Un minuscule attrape-rêve que je garde encore au-dessus de mon lit accompagné d'un mot :

"Pour que tu saches que je ne serais jamais cauchemar, ma fille. Je t'aime plus qu'un héros pourrait le faire."

Six années se sont écoulées depuis qu'il me l'a donné et il est revenu pour essayer de rattraper ses fautes avec moi. Si au début j'étais réticente, Ayden m'a fait comprendre l'importance d'un père. Quant à ma mère, elle a d'abord voulu l'étrangler d'avoir osé revenir dans ma vie avant d'accepter avec un goût amer sur la langue.

Malgré que j'ai repris contact avec lui, je refuse de remuer le passé douloureux et commun de mes parents, alors je ne parle de ni l'un ni l'autre.

Je range mon portable avant de vouloir rejoindre la table quand une silhouette me barre la route. Celle que je fuis depuis qu'il a mis un pied dans cette maison.

Ezra Marshall en personne.

Je le toise de haut en bas de mon plus beau regard noir et ne peut m'empêcher de le passer sous tout les détails. Je croise les bras pour exprimer mon refus de parler mais il semble s'en foutre royalement car il s'appuie contre l'embrasure de la porte du jardin, les bras croisés contre son torse, tendant ses muscles plus qu'ils ne le sont déjà.

— Ça fait longtemps Star, commença-t-il en se massant la nuque.

— À qui la faute, rétorquais-je, ma haine faisant vibrer ma voix.

Des éclairs fusaient de mes orbites alors que mon sang bouillonne dans tout mon corps et que mon coeur a trouvé refuge dans mes tempes.

Je considère que cette situation a assez duré. Je souffle en passant à côté de lui pour rentrer quand il m'attrape par le bras pour me faire face.

Un frisson parcourt mon épine dorsale alors que je sens mon cœur dégringoler dans mon estomac. Son souffle heurte mon visage et je peux sentir son parfum aussi virile qu'il y a dix ans. Il essaye de me caresser la joue mais je l'évite de peu, reculant ma tête en le foudroyant de mes yeux noisettes.

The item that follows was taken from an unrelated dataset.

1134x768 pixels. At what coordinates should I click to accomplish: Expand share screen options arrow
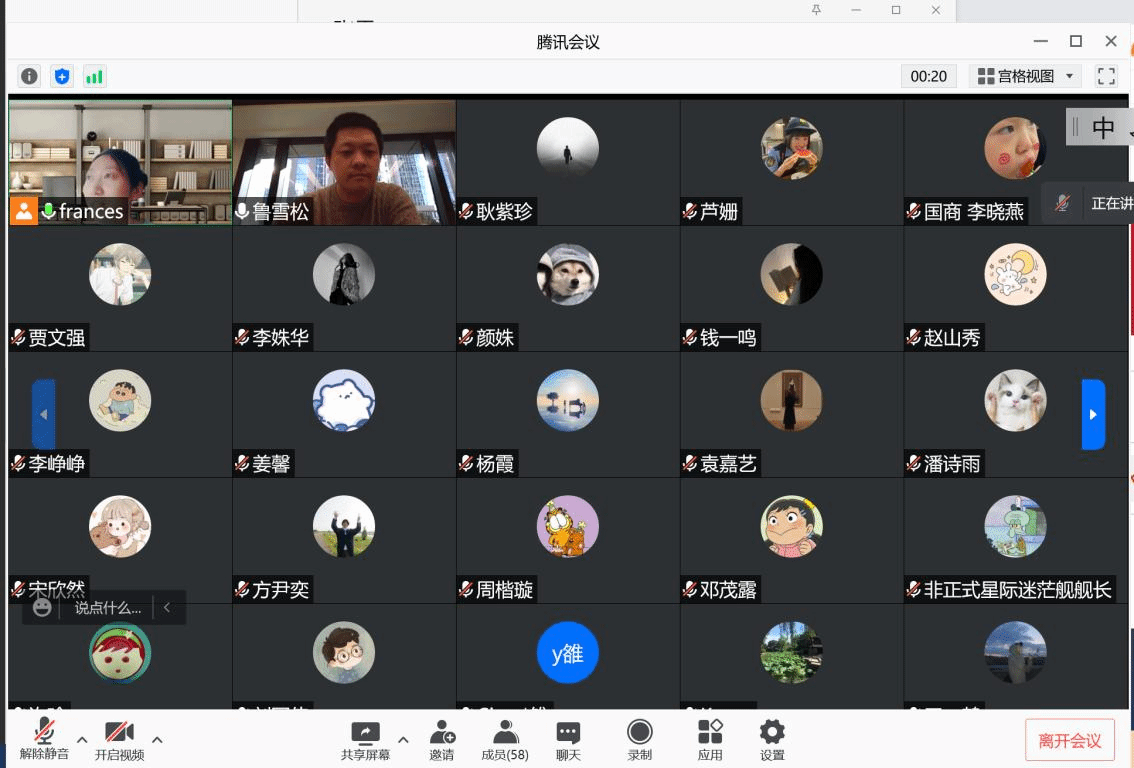click(403, 740)
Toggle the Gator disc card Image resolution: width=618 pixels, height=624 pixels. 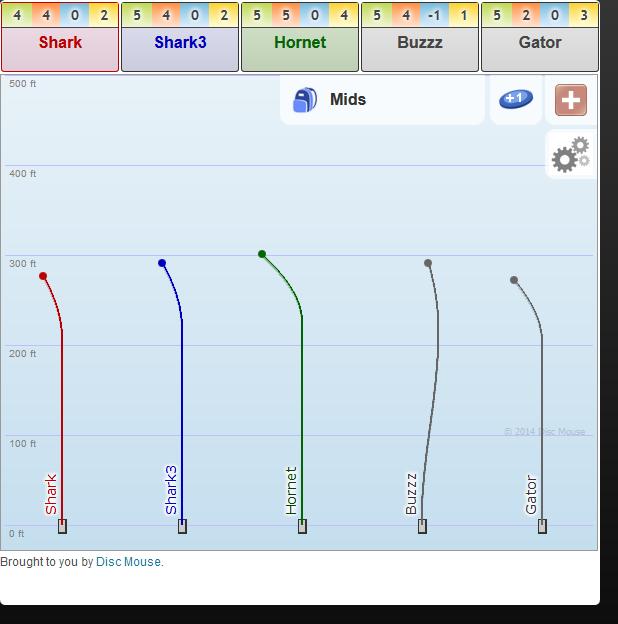[540, 44]
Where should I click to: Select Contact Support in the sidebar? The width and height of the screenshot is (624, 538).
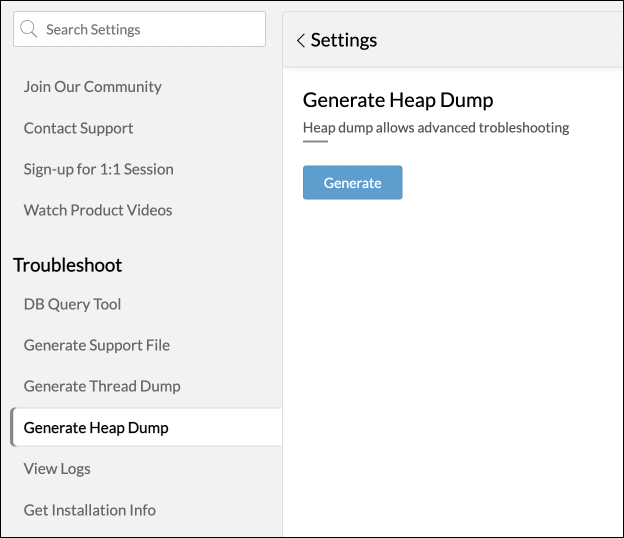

J'essaye de me dégager de sa prise mais il a évidemment plus de force que je ne l'aurais sous-estimé. Il incline la tête, faisant tomber quelques mèches blondes sur son front.

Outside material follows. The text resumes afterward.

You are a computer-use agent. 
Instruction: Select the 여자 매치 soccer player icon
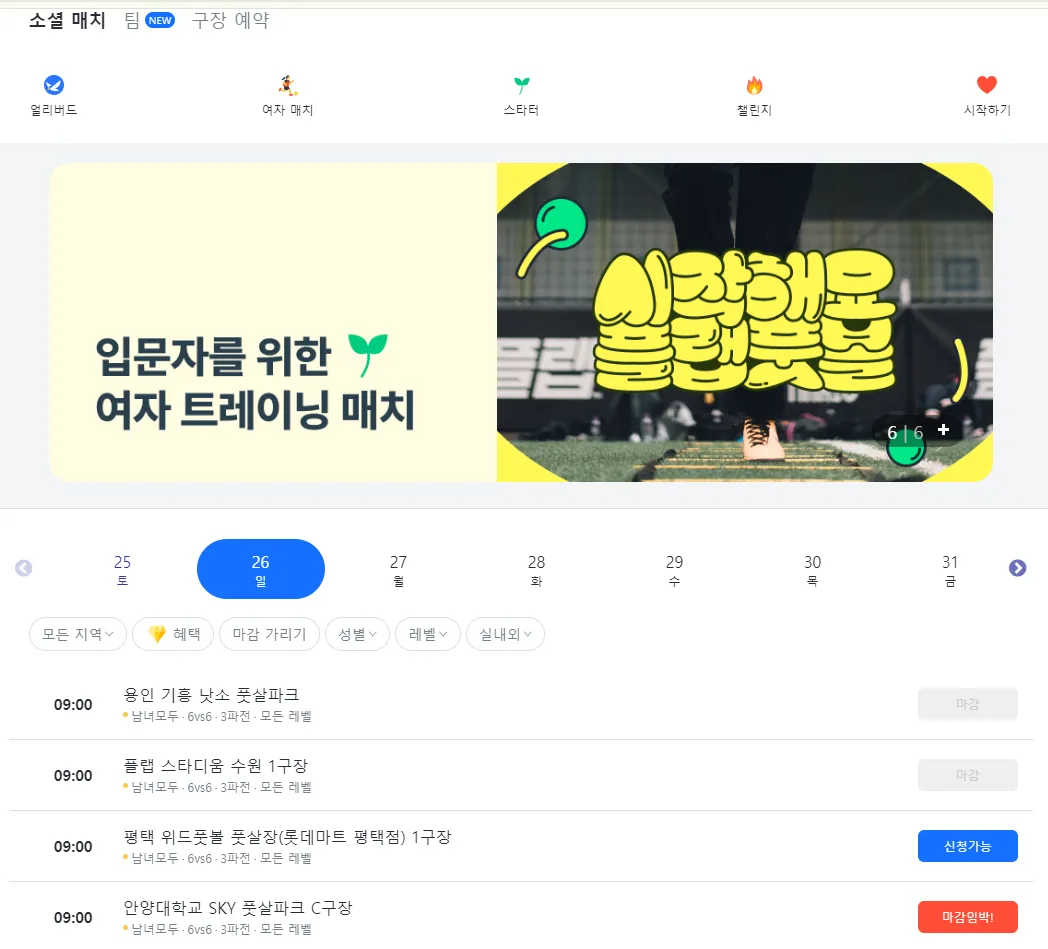pyautogui.click(x=287, y=86)
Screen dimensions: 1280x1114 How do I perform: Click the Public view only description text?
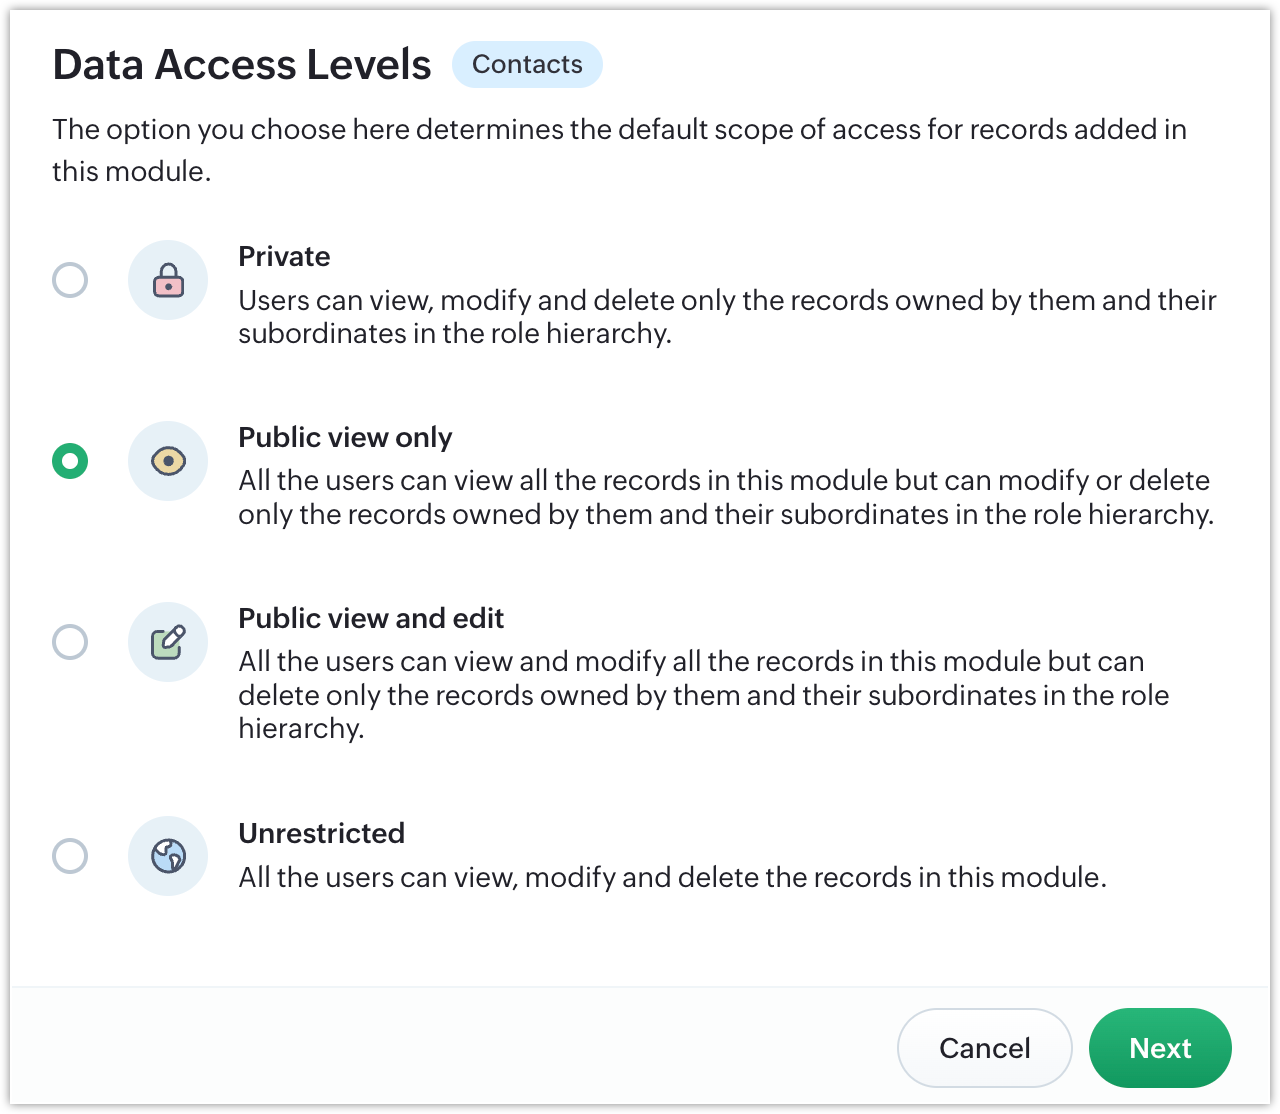725,497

— Pourquoi tu me fuis Star ?

La question me parait tellement stupide que j'éclate d'un rire froid et sans joie se qui le surprend, mais pas assez pour me lâcher. Je touche son torse de mon index d'un air menaçant en fronçant les sourcils.

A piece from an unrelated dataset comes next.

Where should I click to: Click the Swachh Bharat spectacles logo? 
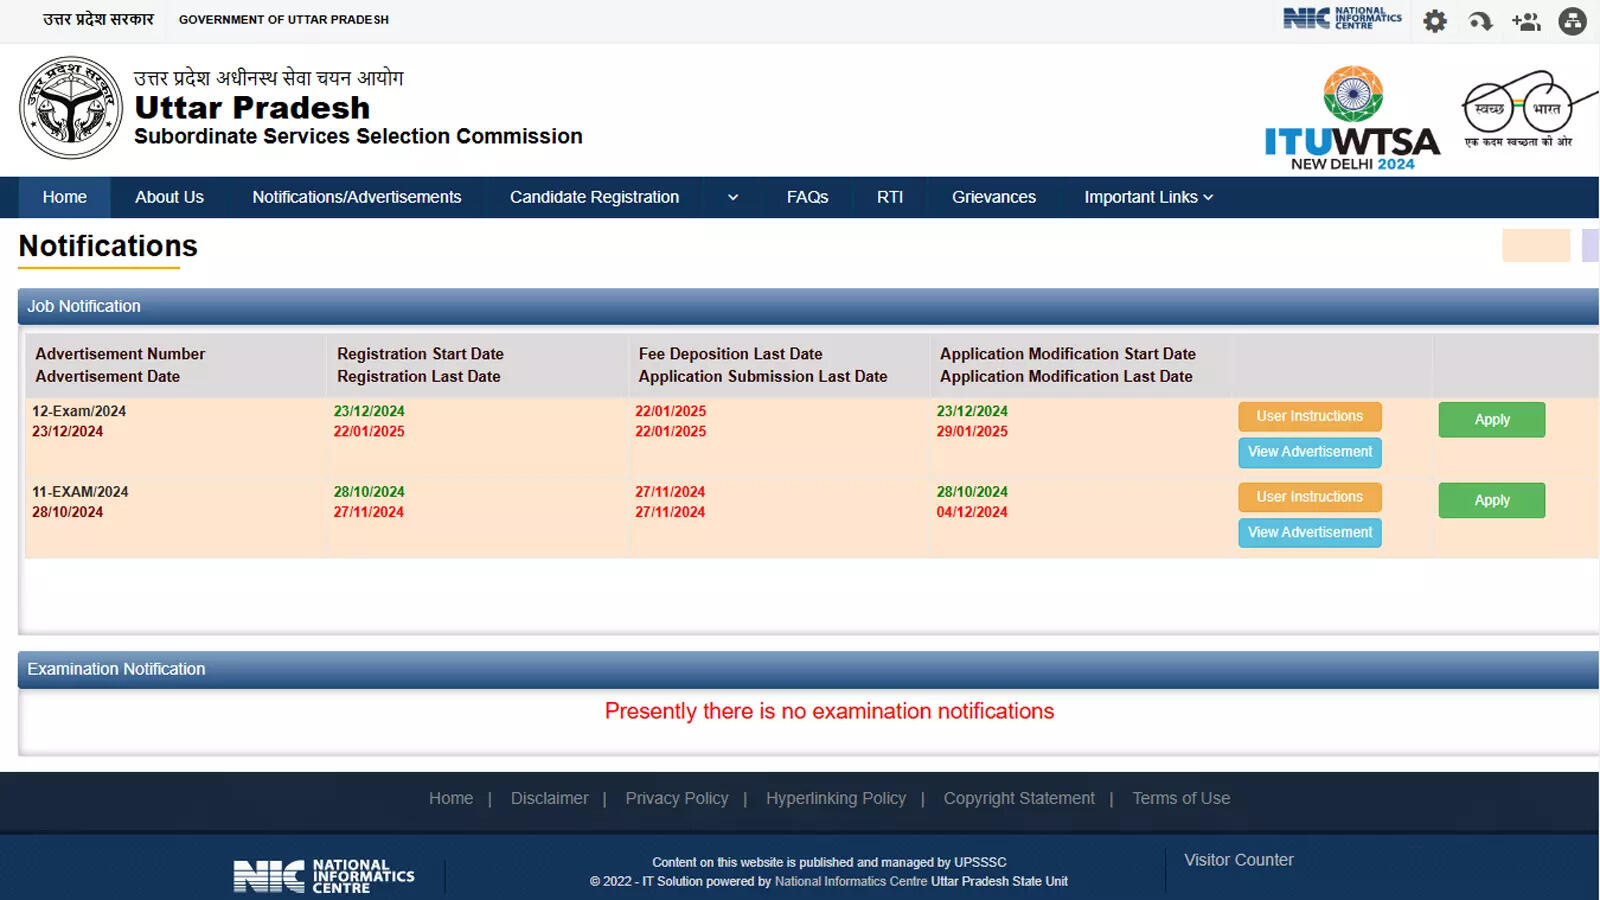tap(1520, 109)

— Pourquoi je te fuis ? Répétais-je abasourdie. Ma mère m'a toujours dit de ne pas parler aux inconnus.

Mon attaque semble le blesser car il desserre sa prise alors j'en profite pour me dégager. Ce connard pense qu'il peux m'amadouer avec sa simple présence mais il n'a pas encore compris que j'ai barricadé mon coeur comme un putain de chateau fort. Et je compte bien lui faire comprendre malgré que mon traître cœur n'en fasse qu'à sa tête.

— Encore une dernière chose, ordonnais-je en me retournant. Ne m'appelle plus comme ça.